TO DO:
Gather all lines in the records below that include the word "Staff".

RECORDS TO USE:
>>>

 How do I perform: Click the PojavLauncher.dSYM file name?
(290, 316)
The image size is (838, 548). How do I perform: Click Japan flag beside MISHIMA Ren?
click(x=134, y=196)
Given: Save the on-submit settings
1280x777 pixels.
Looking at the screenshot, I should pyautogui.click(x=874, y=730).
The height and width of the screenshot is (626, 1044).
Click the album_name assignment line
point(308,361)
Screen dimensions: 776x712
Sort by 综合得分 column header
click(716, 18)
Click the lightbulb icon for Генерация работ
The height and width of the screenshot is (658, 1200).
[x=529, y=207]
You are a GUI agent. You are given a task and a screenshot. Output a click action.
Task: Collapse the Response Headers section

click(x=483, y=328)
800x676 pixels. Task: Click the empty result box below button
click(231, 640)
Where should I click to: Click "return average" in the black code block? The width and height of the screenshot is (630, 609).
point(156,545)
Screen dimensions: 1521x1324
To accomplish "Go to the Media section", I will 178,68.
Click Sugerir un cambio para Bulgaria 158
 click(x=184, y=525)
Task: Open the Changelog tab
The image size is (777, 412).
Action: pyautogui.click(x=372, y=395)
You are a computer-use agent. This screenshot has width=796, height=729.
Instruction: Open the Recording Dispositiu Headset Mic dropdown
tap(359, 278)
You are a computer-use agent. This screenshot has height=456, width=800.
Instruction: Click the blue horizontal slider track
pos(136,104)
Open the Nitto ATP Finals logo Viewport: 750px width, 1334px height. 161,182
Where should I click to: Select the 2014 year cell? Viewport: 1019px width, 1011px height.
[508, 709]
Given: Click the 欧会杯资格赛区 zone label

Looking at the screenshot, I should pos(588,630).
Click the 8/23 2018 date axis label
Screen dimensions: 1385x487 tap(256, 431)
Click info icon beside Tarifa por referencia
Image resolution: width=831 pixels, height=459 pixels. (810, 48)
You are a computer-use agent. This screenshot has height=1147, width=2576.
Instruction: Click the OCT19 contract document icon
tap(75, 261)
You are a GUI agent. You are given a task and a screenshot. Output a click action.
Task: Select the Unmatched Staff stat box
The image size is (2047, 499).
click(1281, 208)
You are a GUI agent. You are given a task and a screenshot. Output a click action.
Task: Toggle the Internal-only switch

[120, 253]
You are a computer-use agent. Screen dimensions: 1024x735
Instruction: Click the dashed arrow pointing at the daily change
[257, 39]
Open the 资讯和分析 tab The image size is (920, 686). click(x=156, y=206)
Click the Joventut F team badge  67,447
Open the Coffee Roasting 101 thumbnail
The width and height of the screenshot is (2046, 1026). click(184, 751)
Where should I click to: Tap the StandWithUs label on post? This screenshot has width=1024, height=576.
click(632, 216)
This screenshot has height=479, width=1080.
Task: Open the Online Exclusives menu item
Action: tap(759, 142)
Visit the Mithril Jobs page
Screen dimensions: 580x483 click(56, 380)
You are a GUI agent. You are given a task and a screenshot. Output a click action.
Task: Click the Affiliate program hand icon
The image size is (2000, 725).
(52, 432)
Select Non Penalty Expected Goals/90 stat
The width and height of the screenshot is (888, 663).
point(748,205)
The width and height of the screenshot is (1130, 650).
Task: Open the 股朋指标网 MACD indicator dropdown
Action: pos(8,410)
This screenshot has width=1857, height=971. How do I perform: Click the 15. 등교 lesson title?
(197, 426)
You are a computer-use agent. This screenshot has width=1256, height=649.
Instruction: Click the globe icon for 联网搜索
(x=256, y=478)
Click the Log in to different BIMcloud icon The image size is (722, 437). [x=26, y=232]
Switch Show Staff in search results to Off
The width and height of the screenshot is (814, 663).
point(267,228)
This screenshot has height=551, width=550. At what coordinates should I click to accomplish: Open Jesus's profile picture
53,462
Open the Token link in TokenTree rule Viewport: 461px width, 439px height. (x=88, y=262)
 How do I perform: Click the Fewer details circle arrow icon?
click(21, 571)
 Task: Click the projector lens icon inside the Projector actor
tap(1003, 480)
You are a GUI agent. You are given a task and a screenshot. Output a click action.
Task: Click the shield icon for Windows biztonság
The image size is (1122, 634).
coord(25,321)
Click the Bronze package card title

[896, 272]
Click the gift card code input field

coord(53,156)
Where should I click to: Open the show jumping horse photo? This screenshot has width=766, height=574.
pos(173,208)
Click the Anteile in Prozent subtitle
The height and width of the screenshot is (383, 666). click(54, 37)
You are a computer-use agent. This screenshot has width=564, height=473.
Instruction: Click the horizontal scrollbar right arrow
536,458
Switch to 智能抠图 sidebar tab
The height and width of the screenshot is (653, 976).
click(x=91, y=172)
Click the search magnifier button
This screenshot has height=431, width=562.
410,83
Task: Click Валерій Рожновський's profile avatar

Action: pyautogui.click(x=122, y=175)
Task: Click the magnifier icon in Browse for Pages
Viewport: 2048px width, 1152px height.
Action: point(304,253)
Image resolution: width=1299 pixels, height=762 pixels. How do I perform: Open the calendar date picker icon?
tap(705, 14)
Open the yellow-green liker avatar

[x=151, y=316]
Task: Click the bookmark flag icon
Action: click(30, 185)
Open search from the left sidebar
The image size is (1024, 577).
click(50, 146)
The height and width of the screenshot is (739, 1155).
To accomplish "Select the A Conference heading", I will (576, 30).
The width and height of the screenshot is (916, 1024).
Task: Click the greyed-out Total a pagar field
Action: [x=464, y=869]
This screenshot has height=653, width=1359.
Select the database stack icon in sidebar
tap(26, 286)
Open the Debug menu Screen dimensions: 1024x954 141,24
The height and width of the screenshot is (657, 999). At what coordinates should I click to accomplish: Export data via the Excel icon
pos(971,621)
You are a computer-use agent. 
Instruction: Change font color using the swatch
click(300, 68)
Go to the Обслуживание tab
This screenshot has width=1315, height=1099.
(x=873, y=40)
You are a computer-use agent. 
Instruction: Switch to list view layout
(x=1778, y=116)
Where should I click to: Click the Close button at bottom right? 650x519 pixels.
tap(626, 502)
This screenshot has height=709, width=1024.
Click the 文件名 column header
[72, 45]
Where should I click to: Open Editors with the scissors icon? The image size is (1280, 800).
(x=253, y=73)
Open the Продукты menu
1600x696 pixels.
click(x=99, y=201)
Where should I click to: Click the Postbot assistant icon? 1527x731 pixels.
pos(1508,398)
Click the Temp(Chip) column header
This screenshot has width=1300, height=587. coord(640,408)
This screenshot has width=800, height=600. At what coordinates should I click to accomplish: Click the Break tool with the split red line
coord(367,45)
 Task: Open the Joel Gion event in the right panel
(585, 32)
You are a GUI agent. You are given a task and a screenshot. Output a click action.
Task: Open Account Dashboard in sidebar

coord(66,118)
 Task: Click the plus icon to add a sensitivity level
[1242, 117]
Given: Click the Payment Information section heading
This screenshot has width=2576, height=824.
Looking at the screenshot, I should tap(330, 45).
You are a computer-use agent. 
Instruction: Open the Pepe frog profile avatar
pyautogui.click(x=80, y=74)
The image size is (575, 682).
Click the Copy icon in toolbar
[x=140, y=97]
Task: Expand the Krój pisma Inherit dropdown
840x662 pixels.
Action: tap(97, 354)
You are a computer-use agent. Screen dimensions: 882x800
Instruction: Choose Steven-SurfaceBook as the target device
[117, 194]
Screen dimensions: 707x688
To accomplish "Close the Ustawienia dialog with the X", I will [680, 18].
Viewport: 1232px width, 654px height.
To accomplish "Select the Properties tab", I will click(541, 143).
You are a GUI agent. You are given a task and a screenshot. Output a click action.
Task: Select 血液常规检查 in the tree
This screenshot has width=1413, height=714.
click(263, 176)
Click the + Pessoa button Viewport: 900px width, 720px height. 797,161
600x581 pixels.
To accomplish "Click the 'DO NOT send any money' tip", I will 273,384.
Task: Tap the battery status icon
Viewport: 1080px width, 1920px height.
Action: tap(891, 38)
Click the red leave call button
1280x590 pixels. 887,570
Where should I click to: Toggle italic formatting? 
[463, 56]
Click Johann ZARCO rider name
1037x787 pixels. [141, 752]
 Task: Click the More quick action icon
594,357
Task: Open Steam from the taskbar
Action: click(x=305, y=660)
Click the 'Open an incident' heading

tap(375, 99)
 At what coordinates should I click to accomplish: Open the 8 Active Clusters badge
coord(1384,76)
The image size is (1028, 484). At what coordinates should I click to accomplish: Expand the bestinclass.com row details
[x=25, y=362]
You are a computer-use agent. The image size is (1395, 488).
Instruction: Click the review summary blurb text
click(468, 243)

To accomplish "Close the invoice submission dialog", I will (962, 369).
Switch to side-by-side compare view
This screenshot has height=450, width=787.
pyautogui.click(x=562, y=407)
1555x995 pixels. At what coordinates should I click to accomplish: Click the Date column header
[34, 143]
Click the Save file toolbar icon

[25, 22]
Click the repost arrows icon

<<<

OUTPUT OF THE TASK:
Task: Select the Unmatched Staff stat box
Switch Show Staff in search results to Off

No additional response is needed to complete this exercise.